IAC warns 12 January1998 atrocities must not be repeated

PRESS RELEASE

The Indian Action Committee (IAC), in the context of social cohesion, societal stability, peace and harmony and national unity calls on all Guyanese to remember the spate of violence perpetrated by politically organized attacks on Indo-Guyanese in the aftermath of the 1997 General and Regional Elections, which reached a state of frenzy on January 12, 1998 some nineteen years ago.

The IAC is of the firm belief that history will repeat itself if deliberate and heinous acts of the past are forgotten, since history is characterized by repetition.

The IAC wishes to remind the people of Guyana that anti-Indian riots broke out on January 12, 1998 in Georgetown, precipitated by the PNC’s refusal to accept that party’s defeat at the polls against a background of charges of discrimination and victimization since 1992.

The IAC recognizes that hundreds of politically organized attacks descended into an orgy of mindless violence: beating, robbing, raping, stripping, looting and brutalizing Indo-Guyanese for no other reason than them being Indian.

The IAC remembers that a group of prominent Indians formed the Guyana Indian Foundation Trust (GIFT), which rejected the silence of the press and the government of the day about the extent of the violence against Indians.

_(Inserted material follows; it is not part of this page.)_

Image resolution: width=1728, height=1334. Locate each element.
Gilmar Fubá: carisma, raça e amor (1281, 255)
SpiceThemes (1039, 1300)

The IAC further remembers that, initially the government of the day even denied that Indians were targeted in the violence and refused to establish a Commission of Inquiry into the violence.

The IAC has read the GIFT report of June 1998 which illustrates that at least 223 Indians had been beaten, robbed or molested.

The IAC believes that this wanton violence and the refusal or inability of the Guyana Police Force to maintain order was the beginning of a series of events that drove the government of the day to make concessions after a CARICOM intervention that included truncating its term of office and accepting constitutional changes to ensure greater inclusiveness in governance; and the unleashing of the crime wave following the Mashramani Day Camp Street Prison Break of 2002 which did not end until 2009 after the bloody Lusignan and Bartica Massacres of 2008.

The IAC recognizes the increase in ethnic tension following the May 15, 2015 General and Regional Elections and calls upon all citizens to remember the decade of violence from 1998 to 2008 that began with the atrocities on January 12, 1998, so that such painful events can be prevented from occurring in the future.

The IAC urges all Guyanese to seek peaceful solutions to vexatious ethnic problems and to search diligently for all paths to peace, harmony, social cohesion and national unity.